What is Tableau Hyper API for Python

What is Tableau HyperAPI?

The Hyper API contains a set of functions you can use to automate your interactions with Tableau extract (.hyper) files. You can use the API to create new extracts or to open existing extracts, and then insert, delete, update, or read data from those files.

Using the Hyper API developers and administrators can perform:

  • Create extract files for data sources not currently supported by Tableau.

  • Automate custom extract, transform and load (ETL) processes (for example, implement rolling window updates or custom incremental updates).

  • Retrieve data from an extract file

Use Case of Tableau HyperAPI

Hypothetical Scenario:

  • 20M records in the database having 134 columns

  • Database- SQL Server 2019 Enterprise

  • Total time (avg.) taken to refresh is 6300 seconds + as on date which will keep on increasing as long as data is also increasing

  • Database Server and Tableau Server are in different data centers and for some reason cannot talk to each other

Thought Applied:

  • Setup required stuff on the database server

  • Created extract in the local server where the database resides using Python

  • Called Rest API to Publish the same

  • Used CURD operation to set up an incremental refresh.
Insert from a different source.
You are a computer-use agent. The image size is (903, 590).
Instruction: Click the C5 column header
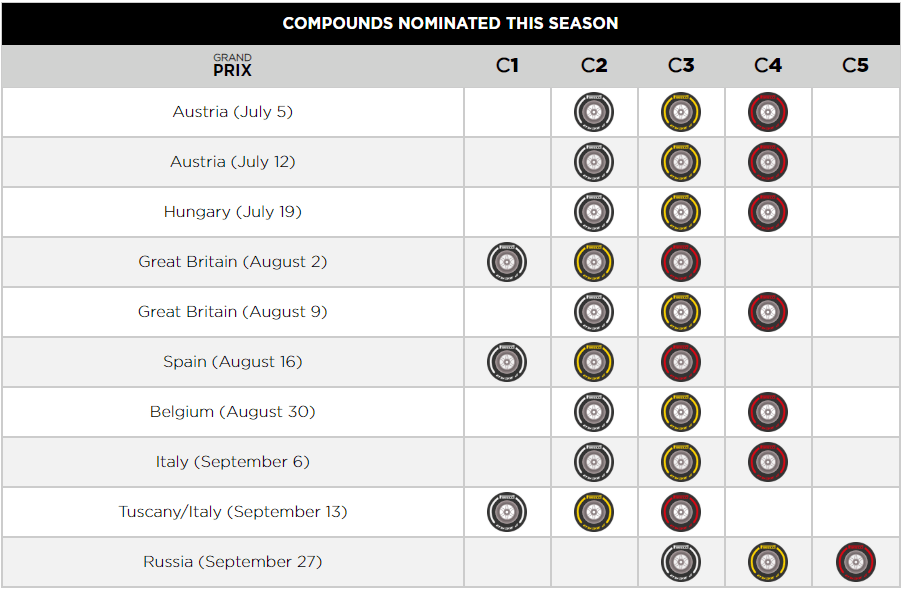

Tableau server can refresh extract only on date fields only, so used this

Outcome:

  • Total refresh time reduced to 300 seconds as incremental is being performed here

  • Since extract creation is getting refreshed on locally hence saved backgrounder usage

  • The most important part now we can release dashboard to end-users 1.6 hours early which really made sales force happy, as they can have a meeting with their team before leaving to market on data points

Few Facts About HyperAPI

The Hyper API gives you the tools for interacting with local .hyper extract files. For information about how to programmatically publish the extracts to Tableau Server. The Hyper API, allows developers and admins to create .hyper files and insert, delete, update, and read data from those files.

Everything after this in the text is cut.